Vital pulpotomy is a single-stage procedure defined as the surgical amputation of the coronal portion of exposed vital pulp. Various pulpotomy-covering medications have been used in the pulpotomy of primary teeth. Formocresol was first used for pulpotomy by Sweet (1904) and since then, it has been the drug of choice in pulpotomy of primary teeth due to the ease of use and high clinical success rate. Nevertheless, formocresol is under close observation due to safety considerations.
Other medications such as glutaraldehyde, calcium hydroxide (Ca(OH) 2 ), and ferric sulfate, have been suggested as possible replacements for formocresol.
The use of electrosurgery as a nonpharmacological pulpotomy technique has been well documented.
Electrosurgery leads to good visualization and homeostasis, and is less time-consuming than the formocresol approach.

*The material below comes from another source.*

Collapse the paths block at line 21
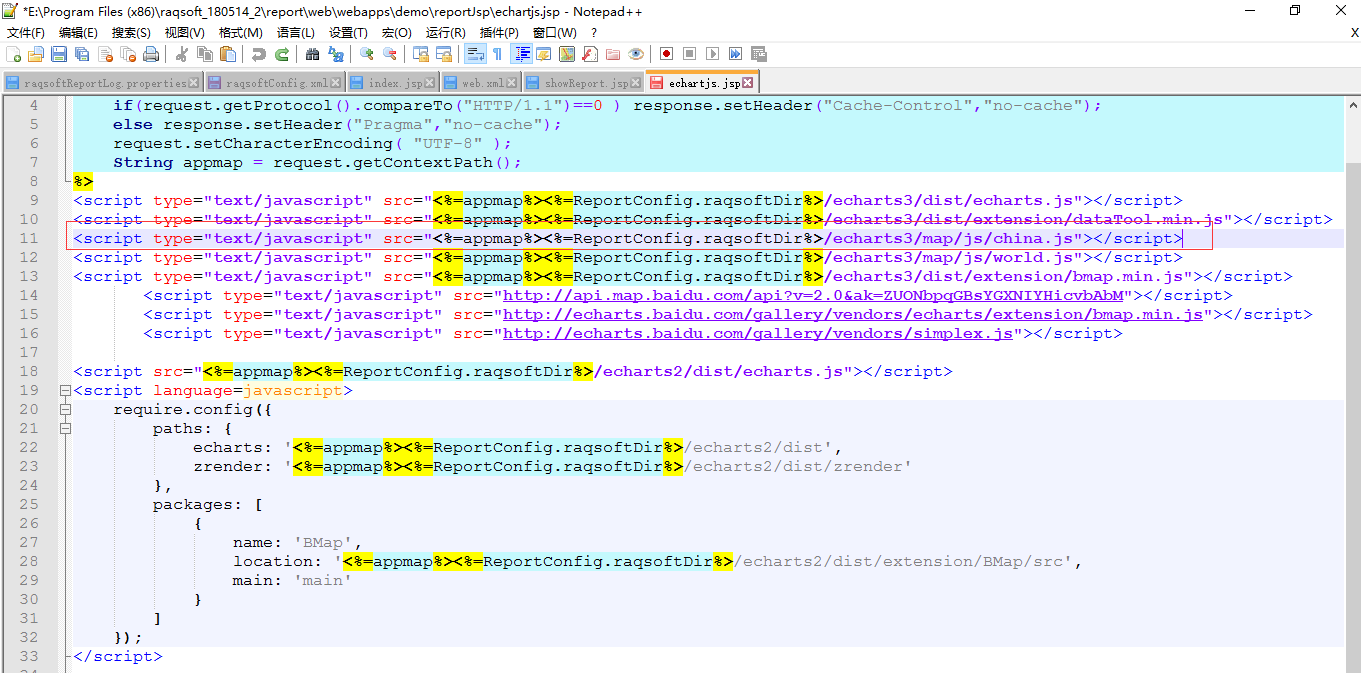The height and width of the screenshot is (673, 1361). (x=65, y=429)
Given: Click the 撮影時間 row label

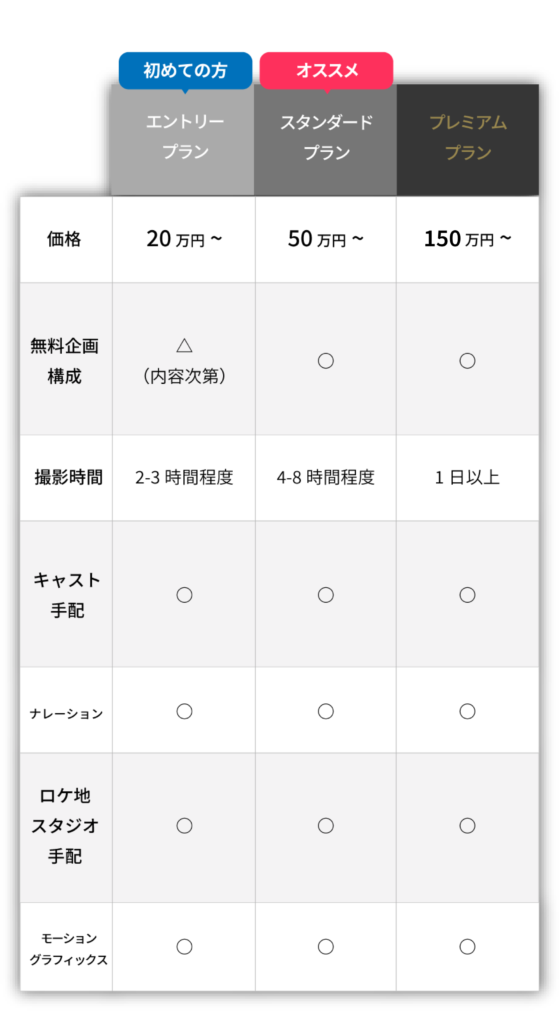Looking at the screenshot, I should pos(68,477).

In the study conducted by Mack and Dean, the success rate for electrosurgical pulpotomy was significantly higher than that for formocresol pulpotomy.
El-Melgy et al, compared pulpal and periapical tissue reactions to electrosurgery vs formocresol pulpotomy in the primary teeth of dogs. They found that the teeth treated by electrosurgery pulpotomy with either mechanical or electrosurgical coronal pulp removal exhibited less histopathological reactions than the teeth treated by formocresol pulpotomy.
Dean and colleagues did not find any significant difference between the success rates for the electrosurgical and formocresol pulpotomy techniques.
Rivera et al, evaluated postoperative clinical and X-ray findings from 80 primary molars after formocresol and electrosurgery vital pulpotomy. They did not find any significant difference between the two techniques after six months of follow-up.